1.10         Transfer or Resale. The Subscriber understands that: (a) none of the Securities have been and are not being registered under the 1933 Act or any state securities laws; (b) the Securities may not be offered for sale, sold, assigned, pledged, transferred or otherwise disposed of (each a “ Disposition ”) unless, prior to effecting any such Disposition (other than any transfer not involving a change in beneficial ownership) (i) there is in effect a registration statement under the 1933 Act covering the Disposition and the Disposition is made in accordance with such registration statement, or (ii) the Subscriber gives written notice to the Company of such

 

 

 

 

 

 

 


Subscriber’s intention to effect a Disposition and such notice shall describe the manner and circumstances of the proposed Disposition, and shall be accompanied by either (A) a written opinion of a legal counsel that a Disposition of the Securities may be made pursuant to an exemption from such registration, or (B) any other evidence reasonably satisfactory to counsel to the Company; and (C) the Company is under no obligation to register the Securities under the 1933 Act or any state securities laws or to comply with the terms and conditions of any registration exemption thereunder.

1.11         Legends. The Subscriber understands that the certificates or other instruments representing the Securities, until such time as they have been registered under the 1933 Act as contemplated by the Registration Rights Agreement, shall bear a restrictive legend in substantially the following form (and a stop-transfer order may be placed against transfer of such certificates or other instruments):

THE SECURITIES REPRESENTED BY THIS CERTIFICATE HAVE NOT BEEN REGISTERED UNDER THE SECURITIES ACT OF 1933, AS AMENDED, OR APPLICABLE STATE SECURITIES LAWS. THE SECURITIES MAY NOT BE OFFERED FOR SALE, SOLD, TRANSFERRED OR ASSIGNED IN THE ABSENCE OF (A) AN EFFECTIVE REGISTRATION STATEMENT FOR THE SECURITIES UNDER THE SECURITIES ACT OF 1933, AS AMENDED, OR APPLICABLE STATE SECURITIES LAWS, OR (B) AN OPINION OF COUNSEL, IN A REASONABLY ACCEPTABLE FORM, THAT REGISTRATION IS NOT REQUIRED UNDER SAID ACT OR APPLICABLE STATE SECURITIES LAWS.

The legend set forth above shall be removed and the Company shall issue a certificate or other instrument without such legend to the holder of the Securities upon which it is stamped, if (a) there is in effect a registration statement under the 1933 Act covering the Disposition and the Disposition is made in accordance with such registration statement or (b) if the Disposition of the Securities is completed in satisfaction of the requirements of Rule 144 of the 1933 Act.

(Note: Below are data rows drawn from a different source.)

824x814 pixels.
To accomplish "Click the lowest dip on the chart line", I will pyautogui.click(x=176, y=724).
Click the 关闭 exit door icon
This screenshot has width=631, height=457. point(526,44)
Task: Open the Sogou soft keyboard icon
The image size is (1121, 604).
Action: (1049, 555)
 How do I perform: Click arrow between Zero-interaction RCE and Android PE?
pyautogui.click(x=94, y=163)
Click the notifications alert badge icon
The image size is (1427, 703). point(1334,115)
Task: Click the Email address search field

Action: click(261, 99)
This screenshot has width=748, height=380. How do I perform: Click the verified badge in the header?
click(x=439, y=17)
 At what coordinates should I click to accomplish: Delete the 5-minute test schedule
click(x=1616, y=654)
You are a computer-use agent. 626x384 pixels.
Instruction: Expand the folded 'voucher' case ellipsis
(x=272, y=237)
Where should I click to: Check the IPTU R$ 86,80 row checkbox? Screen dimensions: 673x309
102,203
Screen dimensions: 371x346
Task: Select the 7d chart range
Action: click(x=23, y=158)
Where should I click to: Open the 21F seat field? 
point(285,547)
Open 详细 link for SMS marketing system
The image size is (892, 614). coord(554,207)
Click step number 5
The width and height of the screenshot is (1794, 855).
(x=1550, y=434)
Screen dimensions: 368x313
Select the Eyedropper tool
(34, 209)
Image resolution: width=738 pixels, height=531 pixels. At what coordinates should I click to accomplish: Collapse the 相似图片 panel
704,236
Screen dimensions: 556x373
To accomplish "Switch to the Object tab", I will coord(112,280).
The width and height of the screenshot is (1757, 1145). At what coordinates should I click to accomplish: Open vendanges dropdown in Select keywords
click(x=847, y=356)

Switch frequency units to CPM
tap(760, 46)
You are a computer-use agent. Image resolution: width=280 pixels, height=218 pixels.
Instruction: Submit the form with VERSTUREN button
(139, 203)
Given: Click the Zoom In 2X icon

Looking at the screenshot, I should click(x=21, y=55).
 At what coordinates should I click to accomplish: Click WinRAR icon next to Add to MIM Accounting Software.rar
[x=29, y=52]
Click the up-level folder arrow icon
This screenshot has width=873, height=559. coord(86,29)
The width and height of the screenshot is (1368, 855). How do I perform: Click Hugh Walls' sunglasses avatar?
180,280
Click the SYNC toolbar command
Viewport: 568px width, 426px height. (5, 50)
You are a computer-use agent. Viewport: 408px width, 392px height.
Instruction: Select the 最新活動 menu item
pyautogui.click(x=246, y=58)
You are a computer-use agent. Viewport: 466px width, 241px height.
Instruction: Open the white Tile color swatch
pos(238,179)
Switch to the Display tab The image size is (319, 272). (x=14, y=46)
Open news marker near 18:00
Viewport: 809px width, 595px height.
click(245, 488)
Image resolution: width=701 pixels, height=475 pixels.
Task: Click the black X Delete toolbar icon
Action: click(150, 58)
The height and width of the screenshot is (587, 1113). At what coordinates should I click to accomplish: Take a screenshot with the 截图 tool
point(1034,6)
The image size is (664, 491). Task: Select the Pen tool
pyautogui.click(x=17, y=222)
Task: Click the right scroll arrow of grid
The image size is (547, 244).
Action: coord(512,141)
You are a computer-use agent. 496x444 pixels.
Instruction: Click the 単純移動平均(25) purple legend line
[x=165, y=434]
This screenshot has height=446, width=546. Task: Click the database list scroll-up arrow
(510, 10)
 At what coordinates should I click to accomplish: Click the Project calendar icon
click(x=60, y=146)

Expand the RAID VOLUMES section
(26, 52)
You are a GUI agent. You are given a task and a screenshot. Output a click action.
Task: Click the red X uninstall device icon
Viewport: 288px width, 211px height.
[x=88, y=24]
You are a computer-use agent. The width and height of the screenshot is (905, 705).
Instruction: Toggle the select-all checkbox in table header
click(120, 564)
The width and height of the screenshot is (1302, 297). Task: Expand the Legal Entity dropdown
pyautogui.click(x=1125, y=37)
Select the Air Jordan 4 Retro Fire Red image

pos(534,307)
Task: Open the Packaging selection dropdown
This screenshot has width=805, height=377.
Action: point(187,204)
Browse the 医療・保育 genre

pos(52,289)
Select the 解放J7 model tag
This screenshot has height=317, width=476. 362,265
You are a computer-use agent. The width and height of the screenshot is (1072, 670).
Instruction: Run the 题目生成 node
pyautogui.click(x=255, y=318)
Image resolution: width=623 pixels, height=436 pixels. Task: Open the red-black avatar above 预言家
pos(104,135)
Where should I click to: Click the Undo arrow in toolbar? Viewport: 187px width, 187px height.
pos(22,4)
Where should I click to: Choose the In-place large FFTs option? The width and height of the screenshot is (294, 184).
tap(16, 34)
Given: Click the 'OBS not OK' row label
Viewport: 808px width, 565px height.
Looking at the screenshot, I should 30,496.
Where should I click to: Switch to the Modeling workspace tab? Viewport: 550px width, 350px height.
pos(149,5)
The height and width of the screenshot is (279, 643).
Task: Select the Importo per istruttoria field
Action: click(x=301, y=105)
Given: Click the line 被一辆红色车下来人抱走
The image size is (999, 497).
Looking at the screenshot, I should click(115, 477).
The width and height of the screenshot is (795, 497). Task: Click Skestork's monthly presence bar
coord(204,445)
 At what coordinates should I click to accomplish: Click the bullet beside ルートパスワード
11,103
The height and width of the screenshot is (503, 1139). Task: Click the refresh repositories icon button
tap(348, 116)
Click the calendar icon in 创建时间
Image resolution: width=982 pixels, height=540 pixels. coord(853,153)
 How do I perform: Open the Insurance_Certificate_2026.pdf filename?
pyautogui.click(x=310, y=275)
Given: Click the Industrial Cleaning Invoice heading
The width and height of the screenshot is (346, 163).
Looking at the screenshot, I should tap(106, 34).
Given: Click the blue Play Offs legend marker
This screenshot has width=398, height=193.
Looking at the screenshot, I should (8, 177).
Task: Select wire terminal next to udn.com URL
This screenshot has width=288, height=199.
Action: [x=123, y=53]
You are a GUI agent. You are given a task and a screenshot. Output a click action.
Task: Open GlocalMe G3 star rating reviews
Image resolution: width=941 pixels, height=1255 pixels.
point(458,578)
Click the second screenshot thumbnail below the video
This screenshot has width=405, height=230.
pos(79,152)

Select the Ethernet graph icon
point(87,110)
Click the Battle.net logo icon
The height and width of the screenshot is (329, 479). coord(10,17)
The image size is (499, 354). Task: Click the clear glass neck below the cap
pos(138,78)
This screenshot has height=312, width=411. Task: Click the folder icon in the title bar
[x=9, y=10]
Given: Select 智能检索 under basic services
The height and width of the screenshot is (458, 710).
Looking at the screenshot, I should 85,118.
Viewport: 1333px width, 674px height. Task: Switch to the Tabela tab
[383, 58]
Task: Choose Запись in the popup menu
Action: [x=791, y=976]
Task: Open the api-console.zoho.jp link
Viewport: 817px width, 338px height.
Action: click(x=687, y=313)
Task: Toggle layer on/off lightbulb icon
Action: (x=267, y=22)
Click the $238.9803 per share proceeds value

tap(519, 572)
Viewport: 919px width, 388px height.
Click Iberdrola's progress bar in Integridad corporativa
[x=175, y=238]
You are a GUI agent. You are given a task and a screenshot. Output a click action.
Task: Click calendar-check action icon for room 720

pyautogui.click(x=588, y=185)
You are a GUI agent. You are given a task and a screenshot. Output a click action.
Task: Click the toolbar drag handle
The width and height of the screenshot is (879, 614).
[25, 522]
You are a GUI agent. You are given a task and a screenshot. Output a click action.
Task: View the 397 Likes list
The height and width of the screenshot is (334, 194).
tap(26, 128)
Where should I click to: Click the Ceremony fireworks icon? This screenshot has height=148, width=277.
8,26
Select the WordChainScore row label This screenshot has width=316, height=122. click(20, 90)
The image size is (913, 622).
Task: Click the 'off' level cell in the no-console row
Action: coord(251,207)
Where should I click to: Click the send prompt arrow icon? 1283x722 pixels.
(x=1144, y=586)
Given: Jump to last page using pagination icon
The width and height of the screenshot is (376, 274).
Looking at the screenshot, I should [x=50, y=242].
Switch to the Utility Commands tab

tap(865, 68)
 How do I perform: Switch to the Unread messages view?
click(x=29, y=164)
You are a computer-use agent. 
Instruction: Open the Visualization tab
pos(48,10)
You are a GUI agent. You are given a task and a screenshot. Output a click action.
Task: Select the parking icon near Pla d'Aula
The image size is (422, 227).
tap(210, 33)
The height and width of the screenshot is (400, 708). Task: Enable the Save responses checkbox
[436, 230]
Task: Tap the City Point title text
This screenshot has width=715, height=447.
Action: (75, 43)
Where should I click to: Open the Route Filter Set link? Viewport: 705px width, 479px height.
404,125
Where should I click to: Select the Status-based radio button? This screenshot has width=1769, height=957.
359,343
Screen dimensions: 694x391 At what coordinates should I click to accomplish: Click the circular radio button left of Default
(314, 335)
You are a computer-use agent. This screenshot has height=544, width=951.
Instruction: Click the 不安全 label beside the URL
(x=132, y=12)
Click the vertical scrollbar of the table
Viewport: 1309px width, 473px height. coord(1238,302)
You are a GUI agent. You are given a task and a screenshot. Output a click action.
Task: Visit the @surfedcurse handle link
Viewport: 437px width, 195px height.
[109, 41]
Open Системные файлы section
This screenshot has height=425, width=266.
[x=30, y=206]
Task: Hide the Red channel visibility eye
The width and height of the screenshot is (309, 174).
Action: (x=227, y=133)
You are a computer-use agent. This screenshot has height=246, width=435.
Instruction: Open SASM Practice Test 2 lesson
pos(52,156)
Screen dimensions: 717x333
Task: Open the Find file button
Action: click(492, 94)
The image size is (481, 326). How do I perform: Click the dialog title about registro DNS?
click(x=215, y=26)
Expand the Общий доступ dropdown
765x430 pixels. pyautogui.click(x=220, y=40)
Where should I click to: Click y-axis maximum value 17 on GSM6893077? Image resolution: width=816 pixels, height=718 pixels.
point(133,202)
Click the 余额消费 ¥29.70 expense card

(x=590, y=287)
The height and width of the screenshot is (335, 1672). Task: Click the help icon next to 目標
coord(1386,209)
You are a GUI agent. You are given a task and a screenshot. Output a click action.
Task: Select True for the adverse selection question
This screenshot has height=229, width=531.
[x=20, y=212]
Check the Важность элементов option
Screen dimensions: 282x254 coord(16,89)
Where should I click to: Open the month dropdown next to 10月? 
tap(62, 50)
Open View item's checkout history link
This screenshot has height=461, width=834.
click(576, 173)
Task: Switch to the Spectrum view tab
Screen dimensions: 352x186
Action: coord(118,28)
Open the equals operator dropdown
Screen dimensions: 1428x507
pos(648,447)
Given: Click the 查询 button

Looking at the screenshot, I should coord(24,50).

1.12         Validity; Enforcement. If the Subscriber is a corporation, partnership, trust or other entity, the Subscriber represents and warrants that: (a) it is authorized and otherwise duly qualified to purchase and hold the Units; and (b) that this Subscription Agreement has been duly and validly authorized, executed and delivered and constitutes the legal, binding and enforceable obligation of the undersigned.

1.13         Residency. The Subscriber represents that its principal address is furnished at the end of this Subscription Agreement.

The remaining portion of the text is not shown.